As a psychologist, I'm aware that the repetitive behavior students exhibit during yoga class originated long before they stepped onto the mat; the classroom is simply the arena in which we can witness our deeply ingrained habits in all their glory. According to yogic philosophy, we're born with a karmic inheritance of mental and emotional patterns—known as samskaras—through which we cycle over and over again during our lives.

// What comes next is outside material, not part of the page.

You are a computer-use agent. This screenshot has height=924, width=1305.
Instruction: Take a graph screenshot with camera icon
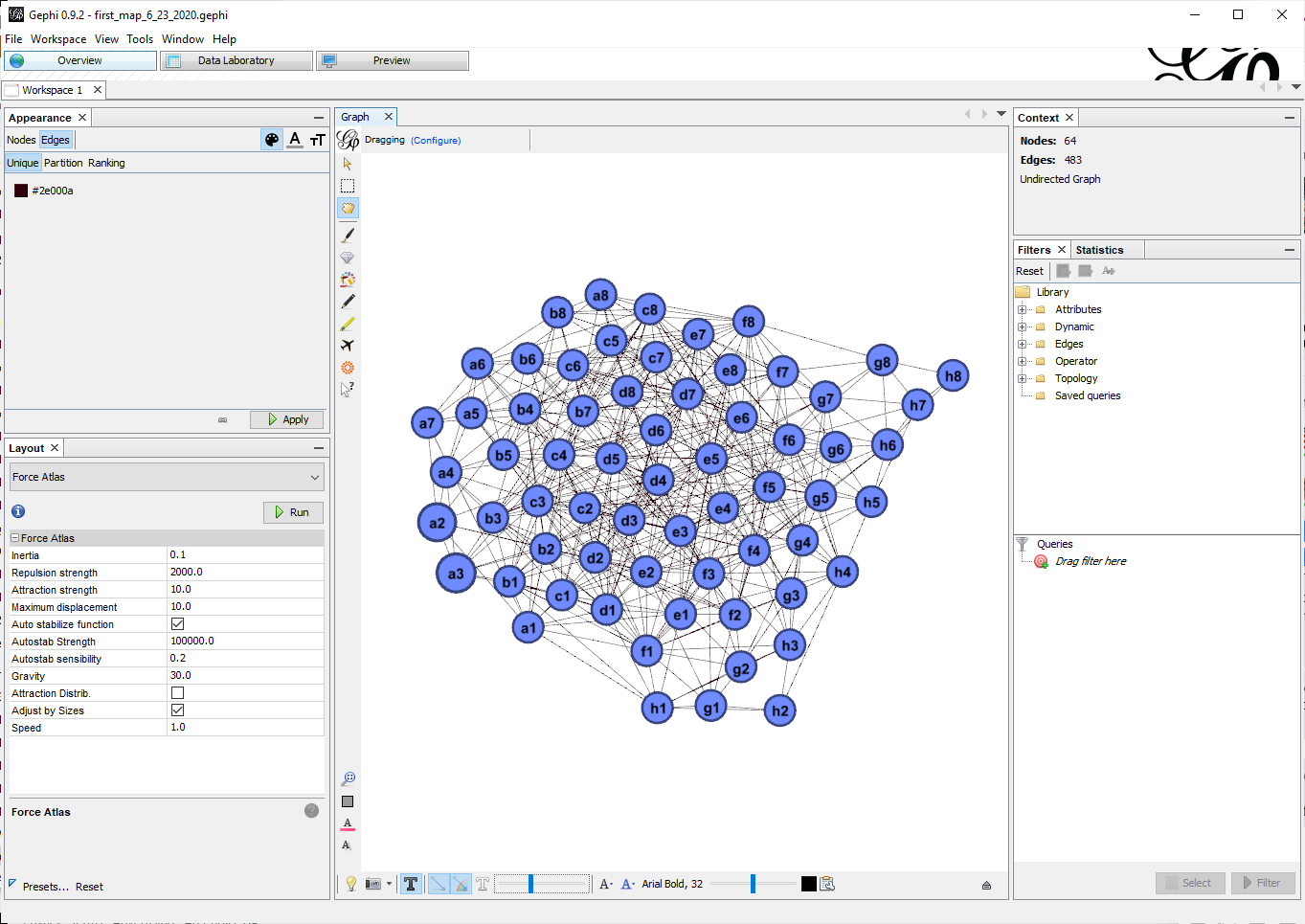[373, 884]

In addition to being generalized patterns, samskaras are individual impressions, ideas, or actions; taken together, our samskaras make up our conditioning. Repeating samskaras reinforces them, creating a groove that is difficult to resist. Samskaras can be positive—imagine the selfless acts of Mother Theresa. They can also be negative, as in the self-lacerating mental patterns that underlie low self-esteem and self-destructive relationships. The negative samskaras are what hinder our positive evolution. ---End Quote---
When we experience pain in our physical, mental or emotional body- on some level - we are noticing samskara. We may not be fully cognizant of the origin of the pain (the pattern or traumatic event, cause of pain) - we can only describe it for the way it manifests in that moment. In example, "my groins have hurt for a very long time." We move forward and attempt to correct this pain and it lingers for days, weeks, months or years. We cannot heal until we are conscious of the pattern or event that has created the pain in the first place. Once we can be fully aware of the pattern then we must change that pattern in a skillful way. We must move from our individual samskara toward the Optimal Blueprint.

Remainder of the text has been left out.